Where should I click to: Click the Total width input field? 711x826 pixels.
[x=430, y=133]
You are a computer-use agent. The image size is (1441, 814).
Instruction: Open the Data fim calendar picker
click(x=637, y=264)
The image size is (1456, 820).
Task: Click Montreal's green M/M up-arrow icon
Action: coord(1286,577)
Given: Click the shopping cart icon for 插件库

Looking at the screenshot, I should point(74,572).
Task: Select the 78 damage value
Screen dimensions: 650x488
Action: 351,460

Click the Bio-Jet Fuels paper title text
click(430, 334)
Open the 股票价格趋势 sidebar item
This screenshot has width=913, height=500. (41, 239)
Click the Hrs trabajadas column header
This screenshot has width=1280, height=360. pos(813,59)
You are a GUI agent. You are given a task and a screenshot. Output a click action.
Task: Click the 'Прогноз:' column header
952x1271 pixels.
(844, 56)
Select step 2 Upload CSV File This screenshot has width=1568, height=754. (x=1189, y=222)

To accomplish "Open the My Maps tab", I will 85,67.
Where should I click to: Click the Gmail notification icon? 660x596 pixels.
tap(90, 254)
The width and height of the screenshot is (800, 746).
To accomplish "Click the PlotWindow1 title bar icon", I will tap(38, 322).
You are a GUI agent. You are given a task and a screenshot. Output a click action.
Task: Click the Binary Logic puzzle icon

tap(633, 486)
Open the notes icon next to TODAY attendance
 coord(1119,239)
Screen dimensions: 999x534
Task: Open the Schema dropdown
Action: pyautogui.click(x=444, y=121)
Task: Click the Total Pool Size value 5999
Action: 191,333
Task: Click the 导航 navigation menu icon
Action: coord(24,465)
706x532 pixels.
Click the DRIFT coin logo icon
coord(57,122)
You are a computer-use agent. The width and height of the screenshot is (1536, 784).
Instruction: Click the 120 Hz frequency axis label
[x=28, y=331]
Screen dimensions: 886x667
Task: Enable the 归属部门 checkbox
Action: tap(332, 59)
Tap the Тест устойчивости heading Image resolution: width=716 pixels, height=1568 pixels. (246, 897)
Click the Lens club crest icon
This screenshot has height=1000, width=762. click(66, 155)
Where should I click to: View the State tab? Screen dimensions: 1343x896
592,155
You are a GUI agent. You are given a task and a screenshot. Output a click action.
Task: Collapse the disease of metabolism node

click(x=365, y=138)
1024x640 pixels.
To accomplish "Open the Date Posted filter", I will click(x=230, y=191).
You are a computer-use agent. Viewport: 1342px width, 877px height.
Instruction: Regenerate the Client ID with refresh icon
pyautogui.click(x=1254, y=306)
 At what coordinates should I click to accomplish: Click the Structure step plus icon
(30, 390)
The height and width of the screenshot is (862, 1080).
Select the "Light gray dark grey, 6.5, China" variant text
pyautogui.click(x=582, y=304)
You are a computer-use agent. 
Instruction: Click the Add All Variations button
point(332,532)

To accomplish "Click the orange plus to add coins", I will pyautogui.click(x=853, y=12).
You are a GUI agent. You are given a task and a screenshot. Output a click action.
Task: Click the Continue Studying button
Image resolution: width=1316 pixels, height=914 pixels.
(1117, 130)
▬▬▬
■ Assignment
Can you restate every record above word for word?

■ Answer space
Where should I click to: Click the Total width input field? 711x826 pixels.
[x=430, y=133]
You are a computer-use agent. The image size is (1441, 814).
Instruction: Open the Data fim calendar picker
click(x=637, y=264)
The image size is (1456, 820).
Task: Click Montreal's green M/M up-arrow icon
Action: coord(1286,577)
Given: Click the shopping cart icon for 插件库

Looking at the screenshot, I should point(74,572).
Task: Select the 78 damage value
Screen dimensions: 650x488
Action: 351,460

Click the Bio-Jet Fuels paper title text
click(430, 334)
Open the 股票价格趋势 sidebar item
This screenshot has width=913, height=500. (41, 239)
Click the Hrs trabajadas column header
This screenshot has width=1280, height=360. pos(813,59)
You are a GUI agent. You are given a task and a screenshot. Output a click action.
Task: Click the 'Прогноз:' column header
952x1271 pixels.
(844, 56)
Select step 2 Upload CSV File This screenshot has width=1568, height=754. (x=1189, y=222)

To accomplish "Open the My Maps tab", I will 85,67.
Where should I click to: Click the Gmail notification icon? 660x596 pixels.
tap(90, 254)
The width and height of the screenshot is (800, 746).
To accomplish "Click the PlotWindow1 title bar icon", I will tap(38, 322).
You are a GUI agent. You are given a task and a screenshot. Output a click action.
Task: Click the Binary Logic puzzle icon

tap(633, 486)
Open the notes icon next to TODAY attendance
 coord(1119,239)
Screen dimensions: 999x534
Task: Open the Schema dropdown
Action: pyautogui.click(x=444, y=121)
Task: Click the Total Pool Size value 5999
Action: 191,333
Task: Click the 导航 navigation menu icon
Action: coord(24,465)
706x532 pixels.
Click the DRIFT coin logo icon
coord(57,122)
You are a computer-use agent. The width and height of the screenshot is (1536, 784).
Instruction: Click the 120 Hz frequency axis label
[x=28, y=331]
Screen dimensions: 886x667
Task: Enable the 归属部门 checkbox
Action: tap(332, 59)
Tap the Тест устойчивости heading Image resolution: width=716 pixels, height=1568 pixels. (246, 897)
Click the Lens club crest icon
This screenshot has height=1000, width=762. click(66, 155)
Where should I click to: View the State tab? Screen dimensions: 1343x896
592,155
You are a GUI agent. You are given a task and a screenshot. Output a click action.
Task: Collapse the disease of metabolism node

click(x=365, y=138)
1024x640 pixels.
To accomplish "Open the Date Posted filter", I will click(x=230, y=191).
You are a computer-use agent. Viewport: 1342px width, 877px height.
Instruction: Regenerate the Client ID with refresh icon
pyautogui.click(x=1254, y=306)
 At what coordinates should I click to accomplish: Click the Structure step plus icon
(30, 390)
The height and width of the screenshot is (862, 1080).
Select the "Light gray dark grey, 6.5, China" variant text
pyautogui.click(x=582, y=304)
You are a computer-use agent. 
Instruction: Click the Add All Variations button
point(332,532)

To accomplish "Click the orange plus to add coins", I will pyautogui.click(x=853, y=12).
You are a GUI agent. You are given a task and a screenshot. Output a click action.
Task: Click the Continue Studying button
Image resolution: width=1316 pixels, height=914 pixels.
(1117, 130)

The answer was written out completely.